Problem Description
Given an integer array nums and a pattern array (whose elements can be -1, 0, or 1), we want to count how many subarrays of length m+1 (where m is the length of the pattern) satisfy the following conditions for every index k (0 ≤ k < m):
- If pattern[k] == 1, then nums[i + k + 1] > nums[i + k].
- If pattern[k] == 0, then nums[i + k + 1] == nums[i + k].
- If pattern[k] == -1, then nums[i + k + 1] < nums[i + k].
Key Insights
- Transform the nums array into a differences array (of length n-1) where each element represents the relation (+1, 0, or -1) between consecutive elements.
- The problem reduces to pattern matching: count occurrences of the given pattern in the differences array.

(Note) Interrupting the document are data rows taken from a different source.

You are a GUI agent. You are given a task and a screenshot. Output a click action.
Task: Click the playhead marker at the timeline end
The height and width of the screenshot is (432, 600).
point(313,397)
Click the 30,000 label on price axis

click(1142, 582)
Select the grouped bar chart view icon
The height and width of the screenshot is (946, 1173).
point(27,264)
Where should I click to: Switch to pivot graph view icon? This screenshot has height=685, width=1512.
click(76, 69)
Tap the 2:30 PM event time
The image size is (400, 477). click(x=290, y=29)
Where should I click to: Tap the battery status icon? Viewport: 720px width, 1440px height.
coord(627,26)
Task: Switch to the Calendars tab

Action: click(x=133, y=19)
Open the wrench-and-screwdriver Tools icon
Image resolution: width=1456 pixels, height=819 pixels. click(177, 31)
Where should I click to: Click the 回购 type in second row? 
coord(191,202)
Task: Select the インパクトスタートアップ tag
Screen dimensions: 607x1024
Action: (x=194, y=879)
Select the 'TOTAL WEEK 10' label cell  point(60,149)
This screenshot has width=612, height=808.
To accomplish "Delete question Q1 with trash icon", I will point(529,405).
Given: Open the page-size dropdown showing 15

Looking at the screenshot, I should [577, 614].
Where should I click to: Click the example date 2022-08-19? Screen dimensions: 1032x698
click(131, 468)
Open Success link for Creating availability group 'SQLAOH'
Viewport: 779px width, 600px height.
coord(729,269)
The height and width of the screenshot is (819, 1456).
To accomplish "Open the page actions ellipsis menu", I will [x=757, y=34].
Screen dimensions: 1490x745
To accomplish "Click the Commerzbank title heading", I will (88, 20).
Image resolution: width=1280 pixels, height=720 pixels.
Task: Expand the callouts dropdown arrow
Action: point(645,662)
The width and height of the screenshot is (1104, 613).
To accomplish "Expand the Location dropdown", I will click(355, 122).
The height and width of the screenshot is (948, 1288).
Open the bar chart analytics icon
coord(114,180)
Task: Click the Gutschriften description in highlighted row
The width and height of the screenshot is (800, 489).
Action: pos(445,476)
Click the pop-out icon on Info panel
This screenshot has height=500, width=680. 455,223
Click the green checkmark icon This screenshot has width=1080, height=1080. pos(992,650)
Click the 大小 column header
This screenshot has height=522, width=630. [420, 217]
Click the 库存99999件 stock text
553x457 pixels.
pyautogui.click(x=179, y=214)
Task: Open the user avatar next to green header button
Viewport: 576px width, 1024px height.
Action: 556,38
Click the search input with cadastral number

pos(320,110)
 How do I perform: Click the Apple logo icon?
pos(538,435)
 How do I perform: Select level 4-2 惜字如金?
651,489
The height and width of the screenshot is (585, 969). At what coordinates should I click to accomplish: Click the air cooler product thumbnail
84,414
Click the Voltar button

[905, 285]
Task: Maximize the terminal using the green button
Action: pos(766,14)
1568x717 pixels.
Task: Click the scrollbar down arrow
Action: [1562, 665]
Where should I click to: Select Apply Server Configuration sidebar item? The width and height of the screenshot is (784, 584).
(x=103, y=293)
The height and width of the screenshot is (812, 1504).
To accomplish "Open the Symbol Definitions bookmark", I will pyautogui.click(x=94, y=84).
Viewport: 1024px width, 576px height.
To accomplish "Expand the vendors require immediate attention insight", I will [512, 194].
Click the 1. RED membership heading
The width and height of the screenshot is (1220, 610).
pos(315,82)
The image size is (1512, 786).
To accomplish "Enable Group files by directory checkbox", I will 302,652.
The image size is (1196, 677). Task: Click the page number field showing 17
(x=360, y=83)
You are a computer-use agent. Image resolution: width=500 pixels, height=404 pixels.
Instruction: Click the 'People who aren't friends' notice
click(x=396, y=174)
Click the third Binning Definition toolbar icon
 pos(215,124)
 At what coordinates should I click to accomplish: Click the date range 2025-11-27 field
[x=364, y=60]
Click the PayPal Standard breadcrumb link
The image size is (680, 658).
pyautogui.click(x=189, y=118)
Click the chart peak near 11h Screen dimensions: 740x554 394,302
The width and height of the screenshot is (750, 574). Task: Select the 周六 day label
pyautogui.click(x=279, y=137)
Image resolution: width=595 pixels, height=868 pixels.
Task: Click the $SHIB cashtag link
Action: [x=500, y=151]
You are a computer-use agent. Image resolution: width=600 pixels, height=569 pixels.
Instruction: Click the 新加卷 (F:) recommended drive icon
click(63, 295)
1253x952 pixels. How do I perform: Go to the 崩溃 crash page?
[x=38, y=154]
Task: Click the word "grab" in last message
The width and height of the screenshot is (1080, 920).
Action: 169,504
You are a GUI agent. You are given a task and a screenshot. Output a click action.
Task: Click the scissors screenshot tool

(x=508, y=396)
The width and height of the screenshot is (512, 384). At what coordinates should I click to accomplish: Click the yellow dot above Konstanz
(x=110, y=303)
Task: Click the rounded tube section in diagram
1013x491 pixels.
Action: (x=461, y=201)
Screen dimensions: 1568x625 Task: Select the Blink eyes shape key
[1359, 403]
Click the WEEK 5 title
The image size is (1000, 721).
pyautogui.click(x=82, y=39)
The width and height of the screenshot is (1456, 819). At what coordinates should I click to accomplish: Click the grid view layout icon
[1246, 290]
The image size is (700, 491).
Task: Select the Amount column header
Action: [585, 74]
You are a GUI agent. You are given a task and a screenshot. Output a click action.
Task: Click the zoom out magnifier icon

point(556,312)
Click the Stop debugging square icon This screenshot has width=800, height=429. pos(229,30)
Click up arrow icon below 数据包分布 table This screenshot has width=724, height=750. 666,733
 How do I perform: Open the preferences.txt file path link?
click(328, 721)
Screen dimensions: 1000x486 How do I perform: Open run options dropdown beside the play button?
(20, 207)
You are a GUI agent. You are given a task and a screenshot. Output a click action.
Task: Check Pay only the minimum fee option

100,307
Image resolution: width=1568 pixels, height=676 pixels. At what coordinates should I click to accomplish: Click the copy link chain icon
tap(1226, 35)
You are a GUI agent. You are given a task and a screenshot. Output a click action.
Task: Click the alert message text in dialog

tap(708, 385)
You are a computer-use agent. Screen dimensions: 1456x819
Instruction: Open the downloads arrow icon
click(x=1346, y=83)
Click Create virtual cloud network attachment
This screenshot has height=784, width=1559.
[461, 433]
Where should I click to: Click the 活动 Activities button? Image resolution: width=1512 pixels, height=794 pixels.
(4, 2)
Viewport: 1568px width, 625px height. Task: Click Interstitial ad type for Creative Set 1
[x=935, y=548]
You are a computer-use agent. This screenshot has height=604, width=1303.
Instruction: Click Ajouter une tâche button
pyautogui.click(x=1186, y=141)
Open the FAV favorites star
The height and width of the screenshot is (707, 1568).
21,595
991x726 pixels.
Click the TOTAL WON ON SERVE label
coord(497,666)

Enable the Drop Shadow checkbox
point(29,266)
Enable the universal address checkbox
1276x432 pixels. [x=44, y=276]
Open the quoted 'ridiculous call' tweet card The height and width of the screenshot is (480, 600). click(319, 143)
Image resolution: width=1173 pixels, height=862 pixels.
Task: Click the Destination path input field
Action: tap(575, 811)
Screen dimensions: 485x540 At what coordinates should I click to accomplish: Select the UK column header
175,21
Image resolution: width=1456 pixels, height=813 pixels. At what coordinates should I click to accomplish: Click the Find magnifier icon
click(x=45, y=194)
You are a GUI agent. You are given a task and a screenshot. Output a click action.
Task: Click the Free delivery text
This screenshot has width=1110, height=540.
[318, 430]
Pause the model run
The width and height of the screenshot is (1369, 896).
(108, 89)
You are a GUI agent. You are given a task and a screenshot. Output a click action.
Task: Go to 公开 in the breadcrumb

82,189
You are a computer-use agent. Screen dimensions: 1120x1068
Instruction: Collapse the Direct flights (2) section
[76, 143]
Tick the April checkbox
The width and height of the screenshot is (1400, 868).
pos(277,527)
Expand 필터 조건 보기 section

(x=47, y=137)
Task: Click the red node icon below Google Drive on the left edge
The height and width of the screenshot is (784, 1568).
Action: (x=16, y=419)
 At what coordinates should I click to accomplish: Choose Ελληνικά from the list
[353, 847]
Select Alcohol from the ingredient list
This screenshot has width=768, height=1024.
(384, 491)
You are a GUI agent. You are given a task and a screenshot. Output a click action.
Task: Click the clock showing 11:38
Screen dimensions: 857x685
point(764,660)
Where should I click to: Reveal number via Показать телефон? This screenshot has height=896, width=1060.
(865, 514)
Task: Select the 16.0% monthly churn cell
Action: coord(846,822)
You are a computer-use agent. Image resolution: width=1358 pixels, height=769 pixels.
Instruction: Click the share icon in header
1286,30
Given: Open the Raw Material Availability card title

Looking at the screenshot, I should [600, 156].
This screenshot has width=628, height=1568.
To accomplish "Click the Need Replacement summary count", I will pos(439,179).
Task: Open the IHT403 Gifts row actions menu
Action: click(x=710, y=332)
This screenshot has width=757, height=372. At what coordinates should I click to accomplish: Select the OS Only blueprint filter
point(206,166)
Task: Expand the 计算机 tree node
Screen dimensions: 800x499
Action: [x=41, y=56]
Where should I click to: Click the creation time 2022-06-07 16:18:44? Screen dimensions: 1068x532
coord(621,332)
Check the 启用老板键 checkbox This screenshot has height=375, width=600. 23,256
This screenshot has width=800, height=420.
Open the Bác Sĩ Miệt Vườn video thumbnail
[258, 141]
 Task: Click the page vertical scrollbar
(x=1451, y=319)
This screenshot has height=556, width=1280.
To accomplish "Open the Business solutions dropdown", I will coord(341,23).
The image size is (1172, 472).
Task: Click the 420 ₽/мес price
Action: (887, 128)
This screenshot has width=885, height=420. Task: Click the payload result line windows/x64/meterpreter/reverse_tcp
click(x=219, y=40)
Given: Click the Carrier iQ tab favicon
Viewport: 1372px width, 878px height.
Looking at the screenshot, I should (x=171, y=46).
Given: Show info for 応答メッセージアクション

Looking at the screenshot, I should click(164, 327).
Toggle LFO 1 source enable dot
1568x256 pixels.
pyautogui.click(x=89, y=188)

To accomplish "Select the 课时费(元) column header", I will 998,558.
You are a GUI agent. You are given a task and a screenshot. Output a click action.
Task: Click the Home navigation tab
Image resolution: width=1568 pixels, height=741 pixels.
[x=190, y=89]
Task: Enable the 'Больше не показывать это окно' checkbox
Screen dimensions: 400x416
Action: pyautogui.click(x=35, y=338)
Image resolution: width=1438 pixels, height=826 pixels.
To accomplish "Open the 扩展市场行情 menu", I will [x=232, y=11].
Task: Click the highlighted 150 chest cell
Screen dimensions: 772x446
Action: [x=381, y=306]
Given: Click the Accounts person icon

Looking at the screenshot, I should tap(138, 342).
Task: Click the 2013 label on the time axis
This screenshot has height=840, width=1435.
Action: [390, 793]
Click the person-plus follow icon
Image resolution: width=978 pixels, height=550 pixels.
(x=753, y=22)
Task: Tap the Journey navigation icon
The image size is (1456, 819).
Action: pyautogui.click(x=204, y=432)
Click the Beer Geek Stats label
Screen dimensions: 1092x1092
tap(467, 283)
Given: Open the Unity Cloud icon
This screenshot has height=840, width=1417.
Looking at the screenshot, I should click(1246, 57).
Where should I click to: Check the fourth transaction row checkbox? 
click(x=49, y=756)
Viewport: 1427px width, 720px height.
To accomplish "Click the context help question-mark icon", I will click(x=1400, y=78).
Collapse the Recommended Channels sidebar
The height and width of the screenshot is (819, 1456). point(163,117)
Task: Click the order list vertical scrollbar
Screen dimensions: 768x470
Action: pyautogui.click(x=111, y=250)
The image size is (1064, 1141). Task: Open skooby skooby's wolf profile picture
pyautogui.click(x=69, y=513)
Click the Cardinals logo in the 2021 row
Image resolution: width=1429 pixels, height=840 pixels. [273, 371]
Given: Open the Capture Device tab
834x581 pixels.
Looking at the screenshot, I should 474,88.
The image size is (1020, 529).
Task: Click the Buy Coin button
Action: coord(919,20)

- A linear time pattern matching algorithm such as the Knuth-Morris-Pratt (KMP) method is well-suited due to the large input size.
Space and Time Complexity
Time Complexity: O(n + m), where n is the length of nums and m is the length of pattern.
Space Complexity: O(n), due to the differences array.
Solution
We first preprocess the nums array to build a differences array where each element is determined by comparing consecutive numbers. Then, we use the KMP algorithm to find the number of occurrences of the pattern in this differences array.
Key steps include:
- Build the differences array using the given relation.
- Compute the partial match (failure) table for the pattern.
- Use the KMP matching method to scan through the differences array and count matches. This approach guarantees that each element is processed only a constant number of times while maintaining the overall linear time complexity.